Death With Dignity Is Important But So Is Life With Dignity

With a few caveats, I support “death with dignity” through assisted suicide. The proponents this concept are advocating for the right of interminably suffering persons to end their lives with medical assistance.  In my support, my caveats are these:  (1) it can and must be clearly established that the decision to end one’s life is fully voluntary, (2) all options such as hospice and palliative care are available, (3) the patient is fully informed about these options, (3) all matters involved in the decision and process of assisted suicide involve absolutely no corporatized and/or for profit institutions, and (4) governmental support for “death with dignity” concepts is accompanied by an equal amount of support for “life with dignity.”

One need only visit the typical “nursing home” or spend some time with elderly folks in blighted neighborhoods to understand how vulnerable seniors are robbed of their dignity and spend the last years of their lives in fear, deprivation, social isolation, and lacking necessary medical services.  Recently, I and other activist colleagues met with a group of elderly and disabled African American residents of an inner-city housing project.  These vulnerable residents of government-funded housing were living in fear because of the Kansas City Housing Authority’s lack of concern about younger and often violence prone residents.

In addition to threats to their safety, the residents with whom we met were frustrated by the lack of autonomy they experience due to locked gates around the facility, recreation areas off limit to them after 5:00 or 6:00 PM, poor cleanliness and maintenance, and management’s insensitivity to their complaints.  The conditions we observed were not like anything we would want our parents, grandparents, or any other elderly person – or any person period – to experience.  We observed government’s failure to promote “the general welfare” as required by the Preamble and Article I, Section 8 of the U.S. Constitution (HUD is the federal funding source for these inner city, senior housing projects).

Most nursing homes in practically all neighborhoods are for-profit factories for collecting Medicaid monies or assets of the elderly that would otherwise be passed along to children or other heirs.  Dignity is not the major objective of the nursing home industry.  Rather maximizing revenue through reduction in labor and other costs, impersonal care, and exceedingly high daily charges.  Residents lose their dignity through lack of autonomy, impersonal staff, neglect, and a dreary institutionalized setting.  This is not to say that there are no compassionate and caring medical professionals and other staff working in nursing homes.  No doubt, many nursing home employees try to do the right thing.  However, in my interview with nursing professionals, I have uncovered a pattern of institutional retaliation against and suppression of professional complaints about substandard practices.

Death with dignity is typically, but not always, focused on the end of life or nearness to the end of life.  Bioethicists have been particularly focused in their scholarship and day-to-day actions on the elderly and the possibility of excessive and unnecessary end of life medical care.
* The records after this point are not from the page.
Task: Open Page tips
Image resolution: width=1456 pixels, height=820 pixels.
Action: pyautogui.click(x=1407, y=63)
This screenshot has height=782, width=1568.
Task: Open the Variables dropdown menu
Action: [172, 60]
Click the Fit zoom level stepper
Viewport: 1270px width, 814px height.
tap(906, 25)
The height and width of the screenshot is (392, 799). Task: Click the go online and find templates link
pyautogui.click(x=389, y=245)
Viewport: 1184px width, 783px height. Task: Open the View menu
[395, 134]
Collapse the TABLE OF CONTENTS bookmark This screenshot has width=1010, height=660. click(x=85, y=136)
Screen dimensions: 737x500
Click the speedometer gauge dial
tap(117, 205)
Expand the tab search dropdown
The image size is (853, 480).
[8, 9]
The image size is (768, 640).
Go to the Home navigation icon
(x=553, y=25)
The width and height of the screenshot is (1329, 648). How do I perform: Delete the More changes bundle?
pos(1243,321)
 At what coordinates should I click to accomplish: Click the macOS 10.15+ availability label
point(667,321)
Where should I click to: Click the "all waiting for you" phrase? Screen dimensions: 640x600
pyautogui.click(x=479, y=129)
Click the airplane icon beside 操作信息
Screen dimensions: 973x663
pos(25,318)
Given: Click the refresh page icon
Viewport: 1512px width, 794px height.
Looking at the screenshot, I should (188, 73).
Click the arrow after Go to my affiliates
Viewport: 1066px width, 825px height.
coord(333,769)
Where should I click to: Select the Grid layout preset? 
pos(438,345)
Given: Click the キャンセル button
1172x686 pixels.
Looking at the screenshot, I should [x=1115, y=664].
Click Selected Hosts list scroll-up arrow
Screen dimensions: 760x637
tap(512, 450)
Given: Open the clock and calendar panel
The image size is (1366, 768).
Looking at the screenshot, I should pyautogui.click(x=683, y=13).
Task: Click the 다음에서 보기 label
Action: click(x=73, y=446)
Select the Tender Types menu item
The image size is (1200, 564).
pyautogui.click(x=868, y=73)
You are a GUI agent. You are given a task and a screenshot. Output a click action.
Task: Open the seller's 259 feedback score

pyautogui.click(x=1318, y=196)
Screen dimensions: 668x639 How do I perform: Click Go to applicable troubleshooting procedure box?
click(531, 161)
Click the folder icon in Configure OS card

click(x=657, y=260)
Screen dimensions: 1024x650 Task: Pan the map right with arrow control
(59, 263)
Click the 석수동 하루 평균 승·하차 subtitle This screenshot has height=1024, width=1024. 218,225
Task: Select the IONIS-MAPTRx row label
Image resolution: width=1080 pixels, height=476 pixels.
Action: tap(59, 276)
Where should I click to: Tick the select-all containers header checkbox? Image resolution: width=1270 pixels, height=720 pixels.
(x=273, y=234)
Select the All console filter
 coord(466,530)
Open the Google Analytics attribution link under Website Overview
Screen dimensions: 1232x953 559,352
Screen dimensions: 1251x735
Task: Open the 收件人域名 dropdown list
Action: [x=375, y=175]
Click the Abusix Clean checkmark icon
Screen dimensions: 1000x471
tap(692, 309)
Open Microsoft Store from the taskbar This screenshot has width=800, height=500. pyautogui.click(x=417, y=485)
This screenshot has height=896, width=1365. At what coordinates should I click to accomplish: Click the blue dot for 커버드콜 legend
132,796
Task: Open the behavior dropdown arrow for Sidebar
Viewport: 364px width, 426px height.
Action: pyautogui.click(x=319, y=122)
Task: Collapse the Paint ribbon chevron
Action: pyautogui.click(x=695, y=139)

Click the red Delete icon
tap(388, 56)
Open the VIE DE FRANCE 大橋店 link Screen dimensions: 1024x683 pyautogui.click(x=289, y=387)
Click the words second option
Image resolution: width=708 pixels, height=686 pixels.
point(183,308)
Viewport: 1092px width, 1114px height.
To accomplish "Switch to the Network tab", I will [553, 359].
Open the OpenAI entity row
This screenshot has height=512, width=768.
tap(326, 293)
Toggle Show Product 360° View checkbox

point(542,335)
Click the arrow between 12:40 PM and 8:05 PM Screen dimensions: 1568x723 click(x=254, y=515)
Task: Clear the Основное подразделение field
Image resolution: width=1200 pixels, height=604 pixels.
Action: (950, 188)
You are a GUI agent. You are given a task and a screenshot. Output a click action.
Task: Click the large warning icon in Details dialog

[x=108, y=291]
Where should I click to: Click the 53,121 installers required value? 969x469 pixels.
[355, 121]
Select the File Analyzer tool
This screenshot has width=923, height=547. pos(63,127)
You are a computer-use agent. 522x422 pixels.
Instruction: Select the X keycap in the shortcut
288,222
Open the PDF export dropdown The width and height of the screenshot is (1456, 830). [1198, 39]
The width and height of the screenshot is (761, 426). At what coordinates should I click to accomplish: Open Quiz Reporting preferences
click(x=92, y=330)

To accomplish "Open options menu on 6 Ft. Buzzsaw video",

Hence, major scholarly journals such as the American Journal of Bioethics, leading centers on bioethics such as the Hastings Center, and renowned bioethicists such as Daniel Callahan and Ezekiel Emanuel have continuously and vociferously urged health care rationing for the elderly who they believe receive far more than their fair share of the health care budget.  Much of that perceived excess is, they believe, due to heroic medical efforts to unnecessarily prolong life.

Having interacted with bioethics centers and searching through the published research of bioethicists, I am struck by the egregious ageism of the bioethics enterprise. In one talk I gave at a well-known bioethics center I was stunned when leading staff members informed me that they didn’t think the term “silver tsunami” was a slur on America’s elderly population. They like politicians, journalists, and academics see the aging “baby boom” generation as a catastrophe and a threat to the U.S. economic system.  The concern of these individuals with unnecessary end of life care, advanced directives, and living wills is laudable.  However, I found their concerns to be tainted by an overlay of concern about too many elderly people, receiving too much medical care.

In conclusion, death with dignity, as a movement, must be accompanied by a life with dignity movement.  Even more importantly, a profession, which is free of conflicts of interest and free of prejudice against an aging population, must develop as a philosophical and ethical watchdog over increasingly dehumanizing medical technology and medical care.  Perhaps a profession that would have as its mission the priority of biological well-being of human beings and the planet they inhabit.  I would propose that we call this discipline “Biohumanism.”